[Begin Supplied information]

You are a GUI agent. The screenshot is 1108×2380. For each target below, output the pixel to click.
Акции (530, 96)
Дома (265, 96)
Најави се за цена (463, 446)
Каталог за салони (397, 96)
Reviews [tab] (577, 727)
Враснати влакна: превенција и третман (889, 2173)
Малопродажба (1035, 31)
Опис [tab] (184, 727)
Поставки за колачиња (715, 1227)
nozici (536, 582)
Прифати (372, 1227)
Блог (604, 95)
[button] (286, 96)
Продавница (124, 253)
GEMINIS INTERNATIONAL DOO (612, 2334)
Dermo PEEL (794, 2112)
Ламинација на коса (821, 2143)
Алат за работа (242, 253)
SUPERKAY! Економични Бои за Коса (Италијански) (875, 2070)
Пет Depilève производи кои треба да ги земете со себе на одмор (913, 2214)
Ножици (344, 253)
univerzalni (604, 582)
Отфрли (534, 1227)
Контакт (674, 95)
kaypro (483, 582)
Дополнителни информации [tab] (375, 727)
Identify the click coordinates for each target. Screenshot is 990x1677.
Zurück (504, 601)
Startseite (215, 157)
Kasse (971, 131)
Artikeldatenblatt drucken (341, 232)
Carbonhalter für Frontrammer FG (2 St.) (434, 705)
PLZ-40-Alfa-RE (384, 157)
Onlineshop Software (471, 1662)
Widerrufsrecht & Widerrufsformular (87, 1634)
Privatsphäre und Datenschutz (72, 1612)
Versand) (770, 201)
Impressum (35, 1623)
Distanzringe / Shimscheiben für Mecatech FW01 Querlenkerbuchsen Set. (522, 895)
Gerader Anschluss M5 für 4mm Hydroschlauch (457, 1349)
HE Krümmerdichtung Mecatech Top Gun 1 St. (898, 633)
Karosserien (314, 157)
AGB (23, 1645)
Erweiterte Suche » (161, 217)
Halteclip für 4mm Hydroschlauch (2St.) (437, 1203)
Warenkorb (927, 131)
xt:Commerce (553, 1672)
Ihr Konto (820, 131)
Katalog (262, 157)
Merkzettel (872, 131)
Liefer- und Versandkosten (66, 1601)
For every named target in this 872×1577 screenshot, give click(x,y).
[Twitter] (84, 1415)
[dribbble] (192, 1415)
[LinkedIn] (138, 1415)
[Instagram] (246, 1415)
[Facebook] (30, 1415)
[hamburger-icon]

[End Supplied information]

▸ Problem
Update the listing so that every "Hydroschlauch" becomes "Hydraulikschlauch", and leave everything else unchanged.

▸ Response for this exercise
You are a GUI agent. The screenshot is 1108×2380. For each target below, output the pixel to click.
Акции (530, 96)
Дома (265, 96)
Најави се за цена (463, 446)
Каталог за салони (397, 96)
Reviews [tab] (577, 727)
Враснати влакна: превенција и третман (889, 2173)
Малопродажба (1035, 31)
Опис [tab] (184, 727)
Поставки за колачиња (715, 1227)
nozici (536, 582)
Прифати (372, 1227)
Блог (604, 95)
[button] (286, 96)
Продавница (124, 253)
GEMINIS INTERNATIONAL DOO (612, 2334)
Dermo PEEL (794, 2112)
Ламинација на коса (821, 2143)
Алат за работа (242, 253)
SUPERKAY! Економични Бои за Коса (Италијански) (875, 2070)
Пет Depilève производи кои треба да ги земете со себе на одмор (913, 2214)
Ножици (344, 253)
univerzalni (604, 582)
Отфрли (534, 1227)
Контакт (674, 95)
kaypro (483, 582)
Дополнителни информации [tab] (375, 727)
Identify the click coordinates for each target. Screenshot is 990x1677.
Zurück (504, 601)
Startseite (215, 157)
Kasse (971, 131)
Artikeldatenblatt drucken (341, 232)
Carbonhalter für Frontrammer FG (2 St.) (434, 705)
PLZ-40-Alfa-RE (384, 157)
Onlineshop Software (471, 1662)
Widerrufsrecht & Widerrufsformular (87, 1634)
Privatsphäre und Datenschutz (72, 1612)
Versand) (770, 201)
Impressum (35, 1623)
Distanzringe / Shimscheiben für Mecatech FW01 Querlenkerbuchsen Set. (522, 895)
Gerader Anschluss M5 für 4mm Hydraulikschlauch (457, 1349)
HE Krümmerdichtung Mecatech Top Gun 1 St. (898, 633)
Karosserien (314, 157)
AGB (23, 1645)
Erweiterte Suche » (161, 217)
Halteclip für 4mm Hydraulikschlauch (2St.) (437, 1203)
Warenkorb (927, 131)
xt:Commerce (553, 1672)
Ihr Konto (820, 131)
Katalog (262, 157)
Merkzettel (872, 131)
Liefer- und Versandkosten (66, 1601)
For every named target in this 872×1577 screenshot, give click(x,y).
[Twitter] (84, 1415)
[dribbble] (192, 1415)
[LinkedIn] (138, 1415)
[Instagram] (246, 1415)
[Facebook] (30, 1415)
[hamburger-icon]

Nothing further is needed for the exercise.